**Problem requirements**
Copy the entries below word for word, starting at the line that contains "Task: Open the Featured thumbnail with +7" and ending with the line that contains "Action: coord(146,1331)", including both of those lines.

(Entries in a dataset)
start

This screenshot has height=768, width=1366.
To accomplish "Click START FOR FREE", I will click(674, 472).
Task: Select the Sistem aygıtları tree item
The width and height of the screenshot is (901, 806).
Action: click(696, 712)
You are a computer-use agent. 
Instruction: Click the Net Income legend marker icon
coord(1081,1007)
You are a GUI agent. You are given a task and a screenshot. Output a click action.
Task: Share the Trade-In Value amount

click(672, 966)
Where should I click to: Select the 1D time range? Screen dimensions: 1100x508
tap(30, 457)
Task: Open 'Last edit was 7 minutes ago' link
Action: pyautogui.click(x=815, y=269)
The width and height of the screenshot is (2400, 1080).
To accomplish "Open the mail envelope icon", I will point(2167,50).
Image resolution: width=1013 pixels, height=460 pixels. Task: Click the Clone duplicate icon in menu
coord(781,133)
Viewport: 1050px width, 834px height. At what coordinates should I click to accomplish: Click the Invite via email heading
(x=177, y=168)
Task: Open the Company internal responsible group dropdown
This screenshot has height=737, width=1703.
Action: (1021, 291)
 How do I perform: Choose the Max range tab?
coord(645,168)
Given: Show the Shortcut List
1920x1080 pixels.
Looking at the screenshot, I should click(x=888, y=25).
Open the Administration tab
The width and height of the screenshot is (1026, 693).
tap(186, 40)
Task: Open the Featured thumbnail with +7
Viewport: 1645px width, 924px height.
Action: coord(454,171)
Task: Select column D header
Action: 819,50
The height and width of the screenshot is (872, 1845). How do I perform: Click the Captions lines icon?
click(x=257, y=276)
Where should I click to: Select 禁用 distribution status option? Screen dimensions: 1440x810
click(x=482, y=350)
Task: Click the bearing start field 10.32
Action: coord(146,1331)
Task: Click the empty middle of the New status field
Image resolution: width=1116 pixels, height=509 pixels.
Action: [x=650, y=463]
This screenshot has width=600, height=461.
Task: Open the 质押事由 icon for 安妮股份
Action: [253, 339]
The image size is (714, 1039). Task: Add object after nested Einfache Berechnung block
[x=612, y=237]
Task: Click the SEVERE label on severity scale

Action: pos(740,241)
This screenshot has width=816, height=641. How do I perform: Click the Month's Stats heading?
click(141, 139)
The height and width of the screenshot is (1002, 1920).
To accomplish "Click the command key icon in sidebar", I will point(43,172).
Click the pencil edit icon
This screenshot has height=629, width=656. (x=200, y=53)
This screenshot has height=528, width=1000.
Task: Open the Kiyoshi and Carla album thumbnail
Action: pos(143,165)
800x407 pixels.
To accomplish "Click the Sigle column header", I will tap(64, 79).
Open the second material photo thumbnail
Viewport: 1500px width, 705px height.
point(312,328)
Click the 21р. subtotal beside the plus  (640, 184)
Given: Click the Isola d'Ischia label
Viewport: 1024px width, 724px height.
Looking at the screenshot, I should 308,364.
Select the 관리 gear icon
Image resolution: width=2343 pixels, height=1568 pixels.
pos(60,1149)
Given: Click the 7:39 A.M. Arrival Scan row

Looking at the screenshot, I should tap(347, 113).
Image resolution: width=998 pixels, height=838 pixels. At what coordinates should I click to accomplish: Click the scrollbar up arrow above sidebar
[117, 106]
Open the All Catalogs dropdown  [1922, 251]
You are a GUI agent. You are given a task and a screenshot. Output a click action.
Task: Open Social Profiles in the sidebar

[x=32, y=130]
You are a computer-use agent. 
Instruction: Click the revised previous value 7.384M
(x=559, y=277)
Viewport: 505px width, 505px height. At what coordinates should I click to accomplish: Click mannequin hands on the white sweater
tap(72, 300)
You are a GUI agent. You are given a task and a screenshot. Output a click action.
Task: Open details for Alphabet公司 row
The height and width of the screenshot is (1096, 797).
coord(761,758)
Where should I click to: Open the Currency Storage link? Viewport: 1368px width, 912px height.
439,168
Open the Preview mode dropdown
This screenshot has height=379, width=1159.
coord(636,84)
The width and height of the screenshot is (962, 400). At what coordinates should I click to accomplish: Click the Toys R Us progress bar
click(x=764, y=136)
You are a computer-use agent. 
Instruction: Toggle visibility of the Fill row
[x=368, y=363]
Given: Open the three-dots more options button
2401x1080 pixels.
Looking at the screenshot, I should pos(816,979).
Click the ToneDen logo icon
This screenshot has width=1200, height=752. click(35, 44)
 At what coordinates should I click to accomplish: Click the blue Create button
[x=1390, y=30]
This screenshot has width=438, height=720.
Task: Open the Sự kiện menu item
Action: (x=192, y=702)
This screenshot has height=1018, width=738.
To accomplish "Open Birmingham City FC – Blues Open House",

end

**Exercise solution**
Task: Open the Featured thumbnail with +7
Viewport: 1645px width, 924px height.
Action: coord(454,171)
Task: Select column D header
Action: 819,50
The height and width of the screenshot is (872, 1845). How do I perform: Click the Captions lines icon?
click(x=257, y=276)
Where should I click to: Select 禁用 distribution status option? Screen dimensions: 1440x810
click(x=482, y=350)
Task: Click the bearing start field 10.32
Action: coord(146,1331)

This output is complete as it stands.